Although superheroes and mythical characters dominate children’s films, scientists believe that the toys that are associated with these stories are not as desirable as first thought. Recent studies suggest that children are not as interested in pretend games and would rather play games which involved real life experiences.

Researchers say that it is less appealing to play an imaginary game because it is too different to reality. They suggested that the children, as soon as they can talk, seek the chance to help their parents with everyday tasks, things which adults may find simple or routine. They appear eager to learn and would often prefer to carry out tasks, such as cutting vegetables or feeding a baby, rather than pretend to do so.

Children within tribes and farming villages already take on a lot of these traits, as they are less likely to take part in fantasy games compared to western children. Instead their parents would actually encourage them to explore and use real tools, such as knives and firewood, as so to prepare them for adulthood. The parents feel that whilst it could sometimes be risky, their children will consequently learn valuable lessons by themselves if they are more hands on.

The experiment consisted of allowing some children to take part in an activity, whether imaginary or actual. Some of the children found the actual tasks more appealing to them because they were things that they would not normally do. Because of this, they were seen as fun tasks or novel when they could take part. One child described how they had never actually talked on the phone as a reason for picking the practical over the pretend. Whilst some children were keen to try new things, others who picked the pretend over practical did so because of the fear of the unknown or simply because they were happy with just pretending.

A second test was taken on 3 to 6 year olds which monitored the children’s playing habits with real objects, such as a microscope, and the toys that replicated these objects.
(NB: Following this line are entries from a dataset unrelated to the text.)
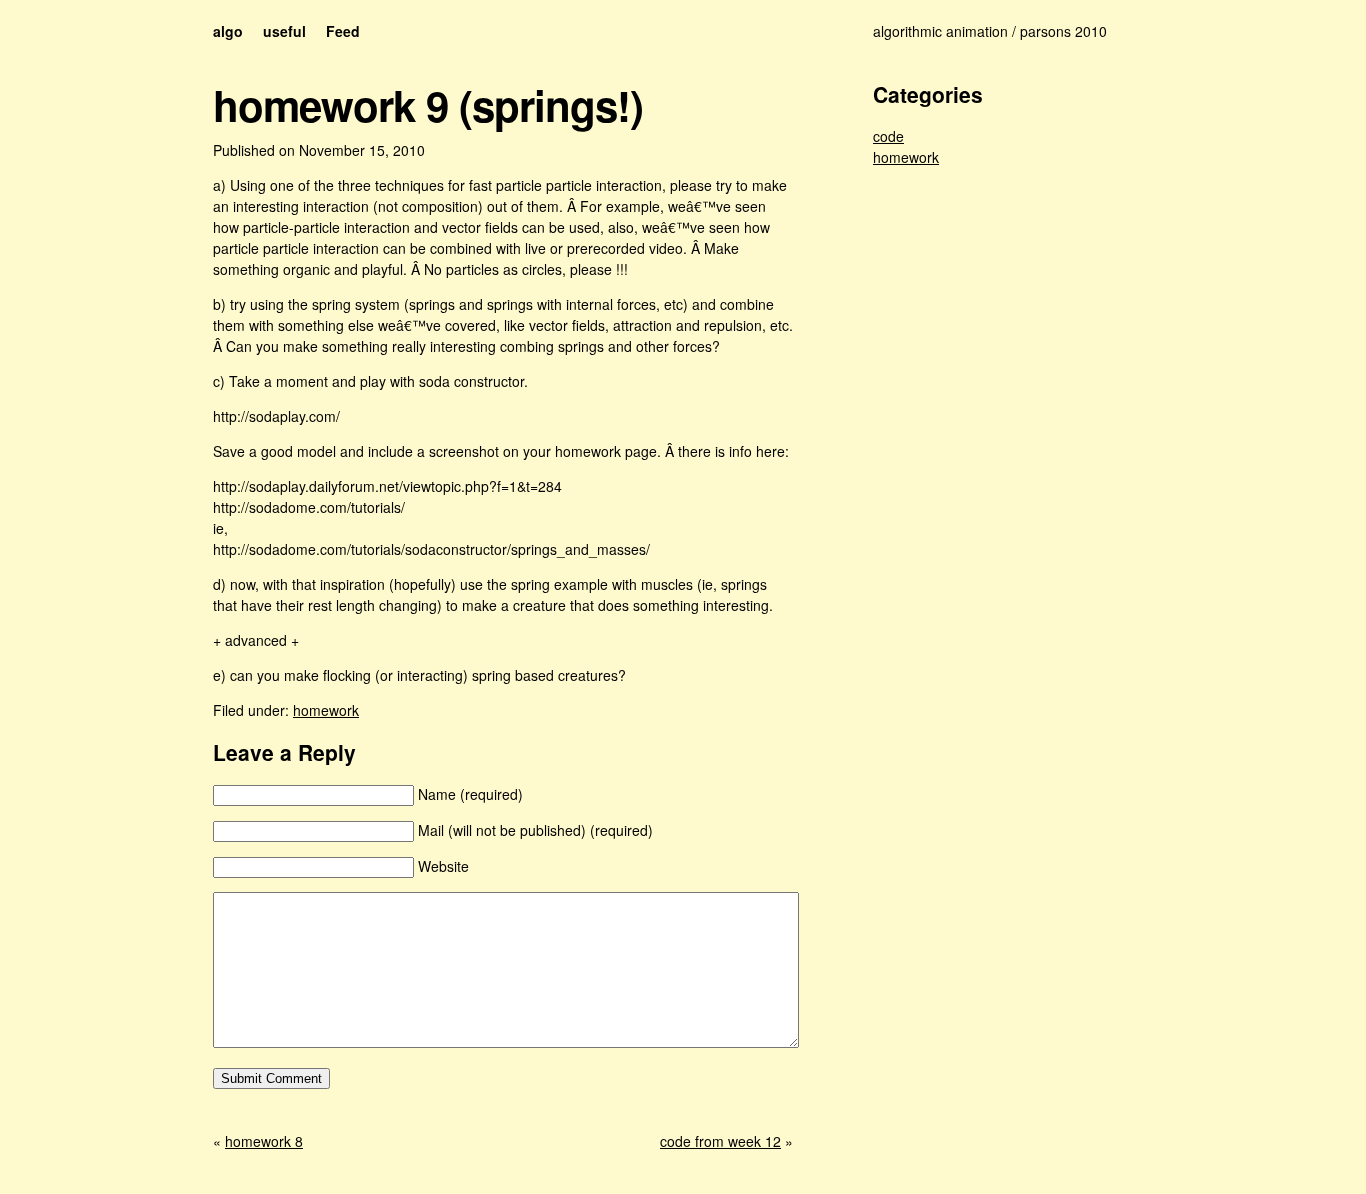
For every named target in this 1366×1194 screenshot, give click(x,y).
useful (284, 31)
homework (326, 710)
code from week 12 (720, 1141)
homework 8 (264, 1141)
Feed (343, 31)
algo (228, 31)
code (888, 136)
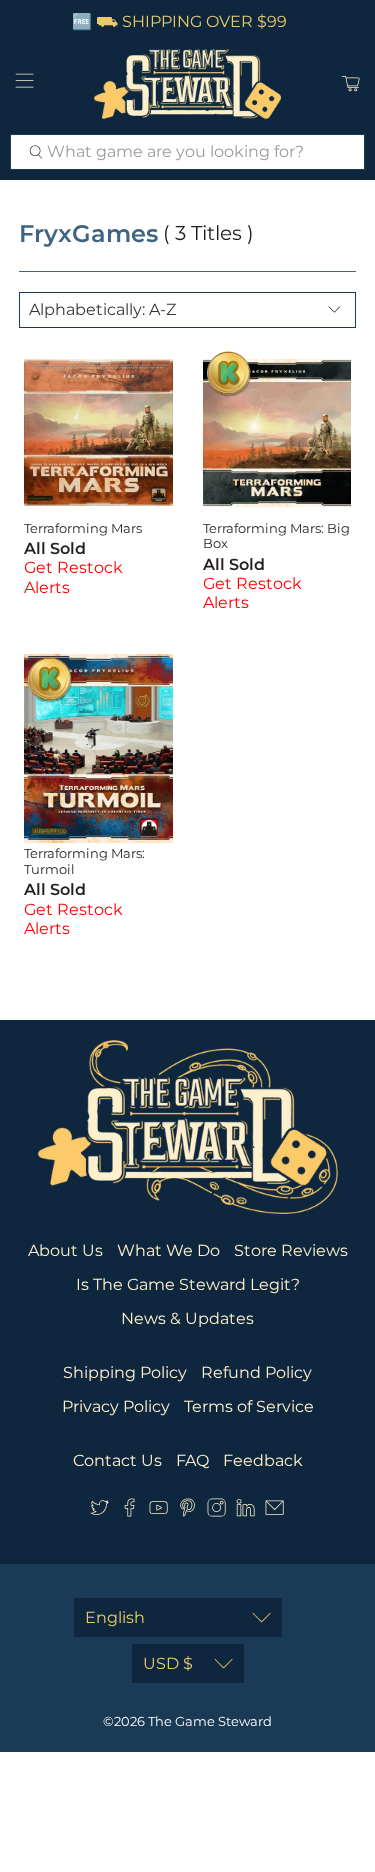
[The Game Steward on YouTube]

They found that whilst the younger children spent an equal amount of time on average playing with both real and pretend objects, the older children among the sample of 16 spent nearly double the amount of time with the real objects than that with the toys.

Ultimately, it seems that children today are eager to be entertained by regular tasks or objects compared to more traditional toys, meaning that children may start swapping Barbies for some Marigolds in the future.